* Aim of the exercise
Your answer must be an exact copy of the data below.

* Supplied information
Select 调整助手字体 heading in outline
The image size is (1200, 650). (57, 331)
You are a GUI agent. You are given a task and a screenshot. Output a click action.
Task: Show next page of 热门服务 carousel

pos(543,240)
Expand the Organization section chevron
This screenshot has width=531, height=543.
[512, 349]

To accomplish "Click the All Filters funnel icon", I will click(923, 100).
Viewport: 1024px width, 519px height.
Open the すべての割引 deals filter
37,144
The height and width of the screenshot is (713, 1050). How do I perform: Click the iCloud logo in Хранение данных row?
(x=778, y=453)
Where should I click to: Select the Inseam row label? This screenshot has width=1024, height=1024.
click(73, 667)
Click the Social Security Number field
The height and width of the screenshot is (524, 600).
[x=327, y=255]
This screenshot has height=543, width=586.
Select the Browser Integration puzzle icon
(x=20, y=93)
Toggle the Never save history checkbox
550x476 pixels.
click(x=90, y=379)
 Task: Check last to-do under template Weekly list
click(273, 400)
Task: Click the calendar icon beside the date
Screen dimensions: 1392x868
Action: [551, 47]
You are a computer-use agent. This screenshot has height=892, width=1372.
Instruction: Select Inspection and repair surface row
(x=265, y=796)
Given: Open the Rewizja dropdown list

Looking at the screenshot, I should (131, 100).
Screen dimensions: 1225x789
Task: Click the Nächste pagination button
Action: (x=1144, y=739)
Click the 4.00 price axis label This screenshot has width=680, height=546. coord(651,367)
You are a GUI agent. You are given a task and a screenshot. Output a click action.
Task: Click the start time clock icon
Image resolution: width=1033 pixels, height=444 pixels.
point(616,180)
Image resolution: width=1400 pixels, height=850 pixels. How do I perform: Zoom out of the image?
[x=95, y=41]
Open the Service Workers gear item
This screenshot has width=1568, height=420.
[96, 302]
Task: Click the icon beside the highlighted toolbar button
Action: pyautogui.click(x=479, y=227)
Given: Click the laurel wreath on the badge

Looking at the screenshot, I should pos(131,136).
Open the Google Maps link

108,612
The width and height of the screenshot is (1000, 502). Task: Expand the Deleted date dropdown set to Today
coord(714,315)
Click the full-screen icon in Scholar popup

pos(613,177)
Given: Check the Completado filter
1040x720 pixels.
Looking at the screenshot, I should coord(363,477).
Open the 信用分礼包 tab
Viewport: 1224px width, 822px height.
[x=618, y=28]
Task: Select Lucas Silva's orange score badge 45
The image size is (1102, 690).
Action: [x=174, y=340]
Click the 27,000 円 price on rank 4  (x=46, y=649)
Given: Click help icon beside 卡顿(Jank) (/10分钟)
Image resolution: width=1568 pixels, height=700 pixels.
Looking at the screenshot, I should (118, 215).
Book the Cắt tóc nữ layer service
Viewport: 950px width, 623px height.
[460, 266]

* Output for this exercise
Select 调整助手字体 heading in outline
The image size is (1200, 650). (57, 331)
You are a GUI agent. You are given a task and a screenshot. Output a click action.
Task: Show next page of 热门服务 carousel

pos(543,240)
Expand the Organization section chevron
This screenshot has width=531, height=543.
[512, 349]

To accomplish "Click the All Filters funnel icon", I will click(923, 100).
Viewport: 1024px width, 519px height.
Open the すべての割引 deals filter
37,144
The height and width of the screenshot is (713, 1050). How do I perform: Click the iCloud logo in Хранение данных row?
(x=778, y=453)
Where should I click to: Select the Inseam row label? This screenshot has width=1024, height=1024.
click(73, 667)
Click the Social Security Number field
The height and width of the screenshot is (524, 600).
[x=327, y=255]
This screenshot has height=543, width=586.
Select the Browser Integration puzzle icon
(x=20, y=93)
Toggle the Never save history checkbox
550x476 pixels.
click(x=90, y=379)
 Task: Check last to-do under template Weekly list
click(273, 400)
Task: Click the calendar icon beside the date
Screen dimensions: 1392x868
Action: [551, 47]
You are a computer-use agent. This screenshot has height=892, width=1372.
Instruction: Select Inspection and repair surface row
(x=265, y=796)
Given: Open the Rewizja dropdown list

Looking at the screenshot, I should (131, 100).
Screen dimensions: 1225x789
Task: Click the Nächste pagination button
Action: (x=1144, y=739)
Click the 4.00 price axis label This screenshot has width=680, height=546. coord(651,367)
You are a GUI agent. You are given a task and a screenshot. Output a click action.
Task: Click the start time clock icon
Image resolution: width=1033 pixels, height=444 pixels.
point(616,180)
Image resolution: width=1400 pixels, height=850 pixels. How do I perform: Zoom out of the image?
[x=95, y=41]
Open the Service Workers gear item
This screenshot has width=1568, height=420.
[96, 302]
Task: Click the icon beside the highlighted toolbar button
Action: pyautogui.click(x=479, y=227)
Given: Click the laurel wreath on the badge

Looking at the screenshot, I should pos(131,136).
Open the Google Maps link

108,612
The width and height of the screenshot is (1000, 502). Task: Expand the Deleted date dropdown set to Today
coord(714,315)
Click the full-screen icon in Scholar popup

pos(613,177)
Given: Check the Completado filter
1040x720 pixels.
Looking at the screenshot, I should coord(363,477).
Open the 信用分礼包 tab
Viewport: 1224px width, 822px height.
[x=618, y=28]
Task: Select Lucas Silva's orange score badge 45
The image size is (1102, 690).
Action: [x=174, y=340]
Click the 27,000 円 price on rank 4  (x=46, y=649)
Given: Click help icon beside 卡顿(Jank) (/10分钟)
Image resolution: width=1568 pixels, height=700 pixels.
Looking at the screenshot, I should (118, 215).
Book the Cắt tóc nữ layer service
Viewport: 950px width, 623px height.
[460, 266]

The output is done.